Given information Block Start

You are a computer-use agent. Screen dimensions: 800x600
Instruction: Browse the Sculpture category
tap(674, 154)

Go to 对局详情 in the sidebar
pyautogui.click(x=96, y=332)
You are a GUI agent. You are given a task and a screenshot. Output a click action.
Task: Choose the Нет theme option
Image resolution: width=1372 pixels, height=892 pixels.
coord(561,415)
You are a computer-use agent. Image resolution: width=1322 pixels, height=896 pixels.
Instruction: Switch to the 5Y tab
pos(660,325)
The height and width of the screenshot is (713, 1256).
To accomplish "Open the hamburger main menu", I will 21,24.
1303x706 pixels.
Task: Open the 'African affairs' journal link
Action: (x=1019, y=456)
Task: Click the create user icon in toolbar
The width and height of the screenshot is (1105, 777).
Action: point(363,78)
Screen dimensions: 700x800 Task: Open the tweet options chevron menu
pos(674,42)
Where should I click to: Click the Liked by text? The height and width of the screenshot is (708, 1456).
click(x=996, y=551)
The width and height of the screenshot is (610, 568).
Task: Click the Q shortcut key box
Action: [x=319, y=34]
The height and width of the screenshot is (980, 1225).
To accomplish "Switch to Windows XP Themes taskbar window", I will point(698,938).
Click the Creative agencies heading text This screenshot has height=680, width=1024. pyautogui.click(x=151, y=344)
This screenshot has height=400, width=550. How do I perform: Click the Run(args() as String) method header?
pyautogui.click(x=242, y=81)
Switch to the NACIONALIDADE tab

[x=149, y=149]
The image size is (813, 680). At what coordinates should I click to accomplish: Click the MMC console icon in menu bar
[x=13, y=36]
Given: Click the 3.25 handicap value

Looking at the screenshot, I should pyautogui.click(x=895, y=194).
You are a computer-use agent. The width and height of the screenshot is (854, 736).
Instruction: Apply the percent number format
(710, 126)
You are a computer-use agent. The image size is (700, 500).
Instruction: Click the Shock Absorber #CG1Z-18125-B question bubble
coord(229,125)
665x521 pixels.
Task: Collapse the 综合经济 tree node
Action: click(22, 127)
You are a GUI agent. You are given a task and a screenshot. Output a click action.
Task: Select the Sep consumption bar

Given information Block End

Your goal:
The records given above are to be repeated in full, exactly.

Answer space:
You are a computer-use agent. Screen dimensions: 800x600
Instruction: Browse the Sculpture category
tap(674, 154)

Go to 对局详情 in the sidebar
pyautogui.click(x=96, y=332)
You are a GUI agent. You are given a task and a screenshot. Output a click action.
Task: Choose the Нет theme option
Image resolution: width=1372 pixels, height=892 pixels.
coord(561,415)
You are a computer-use agent. Image resolution: width=1322 pixels, height=896 pixels.
Instruction: Switch to the 5Y tab
pos(660,325)
The height and width of the screenshot is (713, 1256).
To accomplish "Open the hamburger main menu", I will 21,24.
1303x706 pixels.
Task: Open the 'African affairs' journal link
Action: (x=1019, y=456)
Task: Click the create user icon in toolbar
The width and height of the screenshot is (1105, 777).
Action: point(363,78)
Screen dimensions: 700x800 Task: Open the tweet options chevron menu
pos(674,42)
Where should I click to: Click the Liked by text? The height and width of the screenshot is (708, 1456).
click(x=996, y=551)
The width and height of the screenshot is (610, 568).
Task: Click the Q shortcut key box
Action: [x=319, y=34]
The height and width of the screenshot is (980, 1225).
To accomplish "Switch to Windows XP Themes taskbar window", I will point(698,938).
Click the Creative agencies heading text This screenshot has height=680, width=1024. pyautogui.click(x=151, y=344)
This screenshot has height=400, width=550. How do I perform: Click the Run(args() as String) method header?
pyautogui.click(x=242, y=81)
Switch to the NACIONALIDADE tab

[x=149, y=149]
The image size is (813, 680). At what coordinates should I click to accomplish: Click the MMC console icon in menu bar
[x=13, y=36]
Given: Click the 3.25 handicap value

Looking at the screenshot, I should pyautogui.click(x=895, y=194).
You are a computer-use agent. The width and height of the screenshot is (854, 736).
Instruction: Apply the percent number format
(710, 126)
You are a computer-use agent. The image size is (700, 500).
Instruction: Click the Shock Absorber #CG1Z-18125-B question bubble
coord(229,125)
665x521 pixels.
Task: Collapse the 综合经济 tree node
Action: click(22, 127)
You are a GUI agent. You are given a task and a screenshot. Output a click action.
Task: Select the Sep consumption bar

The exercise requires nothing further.